- [Listed records]:
-------------------------

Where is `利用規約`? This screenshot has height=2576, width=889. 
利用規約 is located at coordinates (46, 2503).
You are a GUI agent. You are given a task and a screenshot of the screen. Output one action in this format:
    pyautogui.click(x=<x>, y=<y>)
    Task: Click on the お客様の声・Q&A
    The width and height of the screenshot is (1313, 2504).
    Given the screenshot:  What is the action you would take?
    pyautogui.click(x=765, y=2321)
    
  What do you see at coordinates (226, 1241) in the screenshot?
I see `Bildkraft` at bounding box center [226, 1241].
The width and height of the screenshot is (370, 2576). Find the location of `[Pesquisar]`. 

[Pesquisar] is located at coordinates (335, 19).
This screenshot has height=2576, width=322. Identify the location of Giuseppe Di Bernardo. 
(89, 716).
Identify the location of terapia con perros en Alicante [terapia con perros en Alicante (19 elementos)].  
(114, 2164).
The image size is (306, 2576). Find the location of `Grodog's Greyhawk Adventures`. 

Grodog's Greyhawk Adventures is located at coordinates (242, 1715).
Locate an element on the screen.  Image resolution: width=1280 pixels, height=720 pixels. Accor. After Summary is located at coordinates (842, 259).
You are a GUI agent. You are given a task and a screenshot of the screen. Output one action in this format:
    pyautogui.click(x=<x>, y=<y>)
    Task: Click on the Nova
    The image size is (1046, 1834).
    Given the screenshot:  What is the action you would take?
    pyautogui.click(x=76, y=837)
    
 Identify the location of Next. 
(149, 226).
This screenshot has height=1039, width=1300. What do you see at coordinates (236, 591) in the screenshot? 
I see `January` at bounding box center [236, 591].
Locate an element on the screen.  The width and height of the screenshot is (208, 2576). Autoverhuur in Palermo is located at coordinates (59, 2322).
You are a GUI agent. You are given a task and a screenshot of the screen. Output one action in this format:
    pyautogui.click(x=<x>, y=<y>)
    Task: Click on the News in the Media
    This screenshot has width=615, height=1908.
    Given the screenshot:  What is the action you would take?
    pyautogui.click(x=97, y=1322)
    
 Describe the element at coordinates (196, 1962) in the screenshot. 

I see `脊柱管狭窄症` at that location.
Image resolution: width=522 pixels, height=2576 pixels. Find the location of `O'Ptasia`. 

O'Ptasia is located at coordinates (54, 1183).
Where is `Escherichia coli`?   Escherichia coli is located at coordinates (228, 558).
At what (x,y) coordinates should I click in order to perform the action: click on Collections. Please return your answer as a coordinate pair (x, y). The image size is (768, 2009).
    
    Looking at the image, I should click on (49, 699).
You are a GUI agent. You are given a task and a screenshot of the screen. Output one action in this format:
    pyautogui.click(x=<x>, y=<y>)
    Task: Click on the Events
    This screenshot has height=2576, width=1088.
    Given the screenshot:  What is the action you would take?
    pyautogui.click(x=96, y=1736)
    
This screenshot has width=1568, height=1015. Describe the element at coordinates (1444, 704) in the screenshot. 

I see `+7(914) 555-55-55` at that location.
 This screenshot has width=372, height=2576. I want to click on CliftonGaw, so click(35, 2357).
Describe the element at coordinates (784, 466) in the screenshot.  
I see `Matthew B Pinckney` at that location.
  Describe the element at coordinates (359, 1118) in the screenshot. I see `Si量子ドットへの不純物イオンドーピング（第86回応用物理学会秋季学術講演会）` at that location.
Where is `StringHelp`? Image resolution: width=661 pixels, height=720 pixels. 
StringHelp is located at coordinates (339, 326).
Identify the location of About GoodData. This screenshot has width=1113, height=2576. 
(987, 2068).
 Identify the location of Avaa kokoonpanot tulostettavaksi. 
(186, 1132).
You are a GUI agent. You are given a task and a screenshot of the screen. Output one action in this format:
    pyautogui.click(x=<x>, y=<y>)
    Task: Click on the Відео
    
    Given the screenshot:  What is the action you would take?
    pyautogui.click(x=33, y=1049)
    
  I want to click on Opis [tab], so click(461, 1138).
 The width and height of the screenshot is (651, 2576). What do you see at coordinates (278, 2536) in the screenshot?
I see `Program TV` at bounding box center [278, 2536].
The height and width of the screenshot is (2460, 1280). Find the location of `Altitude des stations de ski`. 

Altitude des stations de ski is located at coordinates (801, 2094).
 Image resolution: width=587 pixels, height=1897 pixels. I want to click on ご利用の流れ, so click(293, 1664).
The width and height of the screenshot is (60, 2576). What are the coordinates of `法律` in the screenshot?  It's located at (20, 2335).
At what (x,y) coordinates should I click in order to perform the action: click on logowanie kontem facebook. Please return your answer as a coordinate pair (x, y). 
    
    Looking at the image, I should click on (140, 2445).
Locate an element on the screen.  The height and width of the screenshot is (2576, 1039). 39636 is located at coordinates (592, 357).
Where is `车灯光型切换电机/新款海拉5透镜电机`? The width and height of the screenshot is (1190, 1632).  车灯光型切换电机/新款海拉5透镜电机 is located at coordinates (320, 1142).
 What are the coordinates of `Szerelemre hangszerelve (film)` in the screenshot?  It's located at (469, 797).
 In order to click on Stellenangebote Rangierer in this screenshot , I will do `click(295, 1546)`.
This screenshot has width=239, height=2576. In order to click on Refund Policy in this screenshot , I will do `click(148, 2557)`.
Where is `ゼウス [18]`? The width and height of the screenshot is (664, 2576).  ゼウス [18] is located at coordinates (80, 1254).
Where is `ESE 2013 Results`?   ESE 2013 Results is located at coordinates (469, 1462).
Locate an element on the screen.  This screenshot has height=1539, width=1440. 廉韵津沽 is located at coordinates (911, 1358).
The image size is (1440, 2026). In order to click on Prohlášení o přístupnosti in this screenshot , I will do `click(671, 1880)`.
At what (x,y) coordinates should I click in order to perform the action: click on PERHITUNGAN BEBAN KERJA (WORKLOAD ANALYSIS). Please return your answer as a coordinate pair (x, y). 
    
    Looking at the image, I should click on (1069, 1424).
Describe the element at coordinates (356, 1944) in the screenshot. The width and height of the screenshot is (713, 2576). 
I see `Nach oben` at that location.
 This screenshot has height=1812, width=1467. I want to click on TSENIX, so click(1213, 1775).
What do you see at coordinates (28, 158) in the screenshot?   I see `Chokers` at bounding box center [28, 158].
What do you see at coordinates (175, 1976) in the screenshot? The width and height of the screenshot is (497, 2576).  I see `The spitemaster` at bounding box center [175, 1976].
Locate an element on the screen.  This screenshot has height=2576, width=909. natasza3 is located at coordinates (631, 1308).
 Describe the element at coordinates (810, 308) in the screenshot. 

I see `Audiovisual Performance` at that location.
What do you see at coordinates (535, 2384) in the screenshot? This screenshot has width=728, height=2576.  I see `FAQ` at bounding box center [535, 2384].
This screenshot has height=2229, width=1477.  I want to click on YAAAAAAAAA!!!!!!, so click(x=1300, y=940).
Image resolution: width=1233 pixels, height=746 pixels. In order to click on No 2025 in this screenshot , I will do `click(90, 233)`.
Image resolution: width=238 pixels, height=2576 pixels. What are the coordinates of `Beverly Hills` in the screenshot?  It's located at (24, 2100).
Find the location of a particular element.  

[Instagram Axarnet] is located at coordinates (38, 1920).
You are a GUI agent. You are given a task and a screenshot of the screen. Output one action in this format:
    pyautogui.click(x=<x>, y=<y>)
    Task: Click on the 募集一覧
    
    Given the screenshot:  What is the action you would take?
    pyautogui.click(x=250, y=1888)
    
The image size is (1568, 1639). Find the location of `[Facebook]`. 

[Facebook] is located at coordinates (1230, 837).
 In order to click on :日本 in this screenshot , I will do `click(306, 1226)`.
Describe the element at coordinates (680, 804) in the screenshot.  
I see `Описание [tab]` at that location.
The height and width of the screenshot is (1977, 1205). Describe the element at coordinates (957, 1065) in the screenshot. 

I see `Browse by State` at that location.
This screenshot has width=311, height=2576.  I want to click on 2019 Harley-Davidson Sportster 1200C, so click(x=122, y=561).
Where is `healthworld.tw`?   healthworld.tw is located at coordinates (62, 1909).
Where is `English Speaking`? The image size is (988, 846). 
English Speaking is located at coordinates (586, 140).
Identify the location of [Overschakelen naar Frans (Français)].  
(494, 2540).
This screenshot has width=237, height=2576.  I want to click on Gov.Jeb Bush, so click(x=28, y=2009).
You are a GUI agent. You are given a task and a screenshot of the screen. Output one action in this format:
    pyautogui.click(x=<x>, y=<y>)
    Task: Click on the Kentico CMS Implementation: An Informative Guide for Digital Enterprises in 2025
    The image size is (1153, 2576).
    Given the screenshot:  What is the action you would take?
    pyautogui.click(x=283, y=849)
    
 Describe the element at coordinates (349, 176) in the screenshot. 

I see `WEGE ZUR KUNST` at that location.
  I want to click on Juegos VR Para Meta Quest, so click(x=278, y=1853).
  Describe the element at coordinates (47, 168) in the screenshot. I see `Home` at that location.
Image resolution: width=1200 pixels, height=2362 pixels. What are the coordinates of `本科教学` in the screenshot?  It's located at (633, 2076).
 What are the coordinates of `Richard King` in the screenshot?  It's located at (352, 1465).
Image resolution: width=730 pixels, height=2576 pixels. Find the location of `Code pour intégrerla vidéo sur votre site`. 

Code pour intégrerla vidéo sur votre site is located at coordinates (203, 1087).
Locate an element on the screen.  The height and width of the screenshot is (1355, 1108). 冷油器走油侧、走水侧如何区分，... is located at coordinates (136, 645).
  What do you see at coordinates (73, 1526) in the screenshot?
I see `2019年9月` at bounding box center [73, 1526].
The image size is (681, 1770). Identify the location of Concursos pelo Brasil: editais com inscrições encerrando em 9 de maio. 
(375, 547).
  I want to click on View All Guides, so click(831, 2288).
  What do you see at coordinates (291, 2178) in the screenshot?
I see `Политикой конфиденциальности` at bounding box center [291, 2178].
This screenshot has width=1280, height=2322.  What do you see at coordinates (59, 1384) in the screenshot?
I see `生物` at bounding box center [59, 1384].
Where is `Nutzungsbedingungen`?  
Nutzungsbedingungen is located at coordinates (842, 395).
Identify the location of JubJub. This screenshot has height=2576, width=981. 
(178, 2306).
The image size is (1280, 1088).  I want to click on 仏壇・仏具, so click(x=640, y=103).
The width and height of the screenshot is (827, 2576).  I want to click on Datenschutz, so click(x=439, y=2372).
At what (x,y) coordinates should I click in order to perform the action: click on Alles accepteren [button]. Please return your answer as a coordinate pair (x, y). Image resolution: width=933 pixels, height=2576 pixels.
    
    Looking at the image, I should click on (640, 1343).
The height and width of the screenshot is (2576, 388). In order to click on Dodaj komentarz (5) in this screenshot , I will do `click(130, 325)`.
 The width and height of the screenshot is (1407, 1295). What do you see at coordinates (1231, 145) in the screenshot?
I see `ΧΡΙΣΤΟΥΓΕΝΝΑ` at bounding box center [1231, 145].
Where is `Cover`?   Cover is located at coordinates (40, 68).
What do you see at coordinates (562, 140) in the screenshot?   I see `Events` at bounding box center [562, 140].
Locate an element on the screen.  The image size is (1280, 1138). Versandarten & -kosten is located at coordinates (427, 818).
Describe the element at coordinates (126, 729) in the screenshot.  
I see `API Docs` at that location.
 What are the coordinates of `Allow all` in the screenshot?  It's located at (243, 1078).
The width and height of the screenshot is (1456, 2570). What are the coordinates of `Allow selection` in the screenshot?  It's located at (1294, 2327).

-------------------------

- [Aim]:
Copy the data above verbatim, from the line with "at (469, 797)." up to and including the line with "What do you see at coordinates (535, 2384)".

- [Completed exercise]:
 What are the coordinates of `Szerelemre hangszerelve (film)` in the screenshot?  It's located at (469, 797).
 In order to click on Stellenangebote Rangierer in this screenshot , I will do `click(295, 1546)`.
This screenshot has width=239, height=2576. In order to click on Refund Policy in this screenshot , I will do `click(148, 2557)`.
Where is `ゼウス [18]`? The width and height of the screenshot is (664, 2576).  ゼウス [18] is located at coordinates (80, 1254).
Where is `ESE 2013 Results`?   ESE 2013 Results is located at coordinates (469, 1462).
Locate an element on the screen.  This screenshot has height=1539, width=1440. 廉韵津沽 is located at coordinates (911, 1358).
The image size is (1440, 2026). In order to click on Prohlášení o přístupnosti in this screenshot , I will do `click(671, 1880)`.
At what (x,y) coordinates should I click in order to perform the action: click on PERHITUNGAN BEBAN KERJA (WORKLOAD ANALYSIS). Please return your answer as a coordinate pair (x, y). 
    
    Looking at the image, I should click on (1069, 1424).
Describe the element at coordinates (356, 1944) in the screenshot. The width and height of the screenshot is (713, 2576). 
I see `Nach oben` at that location.
 This screenshot has height=1812, width=1467. I want to click on TSENIX, so click(1213, 1775).
What do you see at coordinates (28, 158) in the screenshot?   I see `Chokers` at bounding box center [28, 158].
What do you see at coordinates (175, 1976) in the screenshot? The width and height of the screenshot is (497, 2576).  I see `The spitemaster` at bounding box center [175, 1976].
Locate an element on the screen.  This screenshot has height=2576, width=909. natasza3 is located at coordinates (631, 1308).
 Describe the element at coordinates (810, 308) in the screenshot. 

I see `Audiovisual Performance` at that location.
What do you see at coordinates (535, 2384) in the screenshot? This screenshot has width=728, height=2576.  I see `FAQ` at bounding box center [535, 2384].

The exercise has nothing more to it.